SIEM​/Tool Engineer

Qualifications

• Minimum of 8 years with BS/BA;
  Minimum of 6 years with MS/MA;
  Minimum of 3 years with PhD
• Clearance:
  Active TS/SCI clearance.
• Candidate must meet ONE of the following:
  • Master’s degree or Ph.D. in Computer Science, Cybersecurity, Data Science, Information Systems, Information Technology, Software Engineering, or a related field; OR
  • Relevant DoD/military training (documented advanced SIEM/forensics/analytics coursework); OR
  • Relevant professional certification or equivalent experience (examples: GREM; CFR; CySA+; GCFA; GCFE; Pen Test+).
• Required experience and skills:
  • Security engineering, SIEM/platform engineering, or analytics platform experience with at least 3 years architecting/operating enterprise SIEM solutions.
  • Deep expertise in log parsing/normalization, ingestion pipelines, detection rule design, dashboarding, and alert/workflow automation.
  • Hands‑on experience with major SIEM/analytics platforms (e.g., Splunk, Elastic, QRadar, Microsoft Sentinel) and related ecosystem tooling.
  • Proven ability to perform capacity planning, performance tuning, high‑availability design, and platform upgrade/migration activities.
  • Strong scripting/automation skills (Python, Power Shell, Bash), familiarity with data pipelines, and ability to produce audit‑quality export/evidence flows.
• Desired:
  • Prior DoD/ARNG SIEM engineering or SOC platform experience and familiarity with RMF/evidence workflows.
  • Training such as DC3 Cyber Forensics Course and advanced forensic/IR certifications (e.g., GREM, GCFA) preferred.
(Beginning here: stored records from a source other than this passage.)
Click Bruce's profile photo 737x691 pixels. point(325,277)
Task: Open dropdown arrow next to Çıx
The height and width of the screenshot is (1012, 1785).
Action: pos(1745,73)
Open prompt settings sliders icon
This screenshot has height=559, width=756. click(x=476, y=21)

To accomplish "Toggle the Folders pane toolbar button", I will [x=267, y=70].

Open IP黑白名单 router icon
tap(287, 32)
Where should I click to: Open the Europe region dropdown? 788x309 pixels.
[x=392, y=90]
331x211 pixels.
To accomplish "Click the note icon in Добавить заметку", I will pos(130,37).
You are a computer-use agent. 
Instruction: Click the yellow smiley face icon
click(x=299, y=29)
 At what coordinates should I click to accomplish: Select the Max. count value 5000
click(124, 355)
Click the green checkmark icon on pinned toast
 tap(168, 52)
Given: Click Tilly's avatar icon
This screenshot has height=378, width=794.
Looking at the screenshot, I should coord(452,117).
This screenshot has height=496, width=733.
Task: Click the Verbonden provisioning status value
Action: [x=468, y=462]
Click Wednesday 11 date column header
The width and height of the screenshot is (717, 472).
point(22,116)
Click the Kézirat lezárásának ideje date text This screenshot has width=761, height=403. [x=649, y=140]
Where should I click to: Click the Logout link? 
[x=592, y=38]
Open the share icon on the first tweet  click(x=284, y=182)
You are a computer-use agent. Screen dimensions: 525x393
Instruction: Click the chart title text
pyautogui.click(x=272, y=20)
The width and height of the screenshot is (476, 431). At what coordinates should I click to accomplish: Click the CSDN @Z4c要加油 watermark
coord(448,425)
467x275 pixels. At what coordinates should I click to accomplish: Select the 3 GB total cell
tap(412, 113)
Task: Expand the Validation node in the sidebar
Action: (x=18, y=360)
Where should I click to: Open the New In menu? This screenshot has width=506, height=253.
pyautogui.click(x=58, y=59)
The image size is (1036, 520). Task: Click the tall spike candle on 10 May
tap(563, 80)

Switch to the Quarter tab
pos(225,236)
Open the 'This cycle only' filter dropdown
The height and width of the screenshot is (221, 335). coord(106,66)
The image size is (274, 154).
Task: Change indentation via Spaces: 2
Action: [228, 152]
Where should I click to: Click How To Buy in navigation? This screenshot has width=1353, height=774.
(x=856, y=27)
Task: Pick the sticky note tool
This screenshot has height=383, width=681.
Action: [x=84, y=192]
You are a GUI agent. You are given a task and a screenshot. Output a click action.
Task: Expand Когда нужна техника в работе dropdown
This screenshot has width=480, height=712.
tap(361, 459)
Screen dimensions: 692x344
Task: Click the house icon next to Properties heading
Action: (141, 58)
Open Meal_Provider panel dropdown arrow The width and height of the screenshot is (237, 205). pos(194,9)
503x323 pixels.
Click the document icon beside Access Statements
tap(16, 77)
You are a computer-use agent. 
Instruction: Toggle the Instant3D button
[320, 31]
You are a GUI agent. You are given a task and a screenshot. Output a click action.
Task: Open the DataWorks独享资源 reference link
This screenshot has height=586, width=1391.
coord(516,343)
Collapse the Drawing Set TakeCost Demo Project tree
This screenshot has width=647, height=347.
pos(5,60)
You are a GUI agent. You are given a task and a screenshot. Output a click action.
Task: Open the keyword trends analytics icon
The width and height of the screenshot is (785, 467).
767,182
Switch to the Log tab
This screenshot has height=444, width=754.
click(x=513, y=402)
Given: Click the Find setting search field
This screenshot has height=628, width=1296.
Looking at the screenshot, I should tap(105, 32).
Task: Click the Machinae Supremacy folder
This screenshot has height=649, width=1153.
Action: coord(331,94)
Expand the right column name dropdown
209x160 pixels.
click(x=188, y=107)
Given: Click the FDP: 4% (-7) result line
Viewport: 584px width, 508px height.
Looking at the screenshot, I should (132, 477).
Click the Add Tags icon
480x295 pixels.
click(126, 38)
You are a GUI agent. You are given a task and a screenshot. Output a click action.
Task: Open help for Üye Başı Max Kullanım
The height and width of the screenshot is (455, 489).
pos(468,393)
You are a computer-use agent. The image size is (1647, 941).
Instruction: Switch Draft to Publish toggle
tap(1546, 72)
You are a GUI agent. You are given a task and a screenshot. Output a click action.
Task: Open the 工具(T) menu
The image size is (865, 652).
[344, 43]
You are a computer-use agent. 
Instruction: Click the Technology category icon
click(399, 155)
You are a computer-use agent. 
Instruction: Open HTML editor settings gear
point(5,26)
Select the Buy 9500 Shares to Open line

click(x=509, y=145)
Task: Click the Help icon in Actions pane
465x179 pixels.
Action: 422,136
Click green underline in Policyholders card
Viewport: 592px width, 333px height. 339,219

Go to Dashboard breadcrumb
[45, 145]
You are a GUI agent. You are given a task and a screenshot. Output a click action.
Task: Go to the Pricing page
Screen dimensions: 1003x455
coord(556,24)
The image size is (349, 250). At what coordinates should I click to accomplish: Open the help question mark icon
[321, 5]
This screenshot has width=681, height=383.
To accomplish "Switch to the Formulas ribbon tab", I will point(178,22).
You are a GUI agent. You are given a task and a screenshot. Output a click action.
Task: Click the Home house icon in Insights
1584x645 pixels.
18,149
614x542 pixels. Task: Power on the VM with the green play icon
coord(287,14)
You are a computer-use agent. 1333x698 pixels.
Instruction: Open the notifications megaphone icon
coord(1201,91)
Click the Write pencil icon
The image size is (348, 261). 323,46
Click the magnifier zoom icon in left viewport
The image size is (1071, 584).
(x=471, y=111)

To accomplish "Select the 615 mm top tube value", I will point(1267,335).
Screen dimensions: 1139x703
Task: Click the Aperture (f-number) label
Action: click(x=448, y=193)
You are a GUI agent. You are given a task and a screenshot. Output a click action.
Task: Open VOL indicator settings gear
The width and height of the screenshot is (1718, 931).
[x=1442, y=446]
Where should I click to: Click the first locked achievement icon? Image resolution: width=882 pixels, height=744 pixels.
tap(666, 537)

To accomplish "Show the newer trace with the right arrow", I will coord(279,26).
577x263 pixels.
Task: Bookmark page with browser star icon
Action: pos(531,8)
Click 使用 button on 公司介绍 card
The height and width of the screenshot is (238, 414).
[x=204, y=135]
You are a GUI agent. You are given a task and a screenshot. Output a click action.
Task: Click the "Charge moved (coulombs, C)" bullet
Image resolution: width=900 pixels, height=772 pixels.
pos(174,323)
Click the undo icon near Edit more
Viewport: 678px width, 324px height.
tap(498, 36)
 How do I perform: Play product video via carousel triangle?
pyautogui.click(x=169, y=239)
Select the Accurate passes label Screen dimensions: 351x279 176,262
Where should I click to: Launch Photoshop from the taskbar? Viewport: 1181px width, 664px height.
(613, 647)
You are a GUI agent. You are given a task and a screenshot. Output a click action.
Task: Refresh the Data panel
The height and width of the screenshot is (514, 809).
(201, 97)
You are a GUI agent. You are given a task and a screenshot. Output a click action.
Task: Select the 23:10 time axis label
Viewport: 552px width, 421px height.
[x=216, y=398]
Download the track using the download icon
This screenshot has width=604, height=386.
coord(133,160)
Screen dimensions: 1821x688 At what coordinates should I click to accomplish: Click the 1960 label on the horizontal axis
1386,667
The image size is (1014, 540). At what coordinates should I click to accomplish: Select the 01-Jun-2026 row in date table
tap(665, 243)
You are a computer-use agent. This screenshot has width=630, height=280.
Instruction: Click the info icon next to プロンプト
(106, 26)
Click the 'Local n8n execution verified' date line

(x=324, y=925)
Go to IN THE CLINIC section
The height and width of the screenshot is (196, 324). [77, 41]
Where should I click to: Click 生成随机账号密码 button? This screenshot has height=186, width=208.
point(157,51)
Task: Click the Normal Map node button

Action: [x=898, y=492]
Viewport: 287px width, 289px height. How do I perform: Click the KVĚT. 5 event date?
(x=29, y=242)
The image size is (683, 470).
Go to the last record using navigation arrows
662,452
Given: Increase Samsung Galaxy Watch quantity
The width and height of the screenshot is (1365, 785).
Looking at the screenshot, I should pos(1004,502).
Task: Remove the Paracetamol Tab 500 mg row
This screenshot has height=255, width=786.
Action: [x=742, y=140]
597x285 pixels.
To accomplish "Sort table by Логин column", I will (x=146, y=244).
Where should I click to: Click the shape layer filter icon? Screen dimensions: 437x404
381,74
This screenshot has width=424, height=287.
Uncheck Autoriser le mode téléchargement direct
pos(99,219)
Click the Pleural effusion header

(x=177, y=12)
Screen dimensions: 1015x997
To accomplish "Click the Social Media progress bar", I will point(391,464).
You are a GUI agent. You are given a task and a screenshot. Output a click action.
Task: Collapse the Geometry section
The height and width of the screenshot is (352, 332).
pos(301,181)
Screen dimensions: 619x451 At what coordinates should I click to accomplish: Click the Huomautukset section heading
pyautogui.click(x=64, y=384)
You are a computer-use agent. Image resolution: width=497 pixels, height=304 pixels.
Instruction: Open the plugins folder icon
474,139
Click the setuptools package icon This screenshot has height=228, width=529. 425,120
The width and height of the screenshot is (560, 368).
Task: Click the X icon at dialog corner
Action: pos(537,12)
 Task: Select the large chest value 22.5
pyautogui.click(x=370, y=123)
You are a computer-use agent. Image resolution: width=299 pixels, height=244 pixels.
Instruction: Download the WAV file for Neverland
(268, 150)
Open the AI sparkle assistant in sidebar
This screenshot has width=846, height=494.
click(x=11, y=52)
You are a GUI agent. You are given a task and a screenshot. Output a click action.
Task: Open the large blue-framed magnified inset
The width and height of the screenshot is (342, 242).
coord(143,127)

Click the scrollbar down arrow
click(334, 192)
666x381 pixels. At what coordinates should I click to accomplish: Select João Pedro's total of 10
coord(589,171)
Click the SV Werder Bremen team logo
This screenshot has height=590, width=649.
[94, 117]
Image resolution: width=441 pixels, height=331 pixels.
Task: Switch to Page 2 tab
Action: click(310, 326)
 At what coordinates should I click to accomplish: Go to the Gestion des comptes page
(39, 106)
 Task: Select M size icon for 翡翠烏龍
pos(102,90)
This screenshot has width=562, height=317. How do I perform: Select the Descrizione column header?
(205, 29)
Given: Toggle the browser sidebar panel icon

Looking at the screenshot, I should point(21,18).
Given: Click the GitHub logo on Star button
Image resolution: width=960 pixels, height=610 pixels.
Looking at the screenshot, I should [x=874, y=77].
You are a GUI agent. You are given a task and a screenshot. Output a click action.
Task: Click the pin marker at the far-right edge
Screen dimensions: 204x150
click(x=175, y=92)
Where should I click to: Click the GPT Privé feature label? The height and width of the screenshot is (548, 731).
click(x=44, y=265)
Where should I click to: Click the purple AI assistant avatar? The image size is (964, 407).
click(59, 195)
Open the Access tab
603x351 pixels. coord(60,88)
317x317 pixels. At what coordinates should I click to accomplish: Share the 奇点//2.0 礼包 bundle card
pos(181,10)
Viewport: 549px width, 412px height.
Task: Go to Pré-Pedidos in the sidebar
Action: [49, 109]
We are seeking a highly skilled and innovative SIEM/Tool Engineer to join our team in the greater DMV area, supporting the Army National Guard.

• Architect, administer, and scale enterprise SIEM and security monitoring platforms; integrate telemetry from network, endpoint, cloud, identity, and OT sources.
• Develop and maintain parsing/normalization logic, data enrichment pipelines, dashboards, alerting, and automated workflows to support detection and analytic scalability.
• Implement performance optimization strategies, capacity planning, and tuning to ensure reliable, high‑volume ingestion and query performance.
• Lead platform upgrades, patching, health monitoring, configuration management, and high‑availability operations to sustain operational resilience.
• Build and maintain reusable correlation rules, detection content, and analytic libraries; collaborate with detection engineers to operationalize use cases.
• Design and oversee retention, storage, and evidence export processes to support investigations, RMF/evidence needs, and auditability.
• Troubleshoot platform issues, conduct root‑cause analysis of ingestion/parsing failures, and coordinate remediation with data engineering and security teams.
• Establish platform governance, hardening baselines, access controls, and operational runbooks; mentor platform operators and engineers.
• Produce architecture artifacts, capacity/health reports, and executive summaries to inform leadership and roadmap decisions.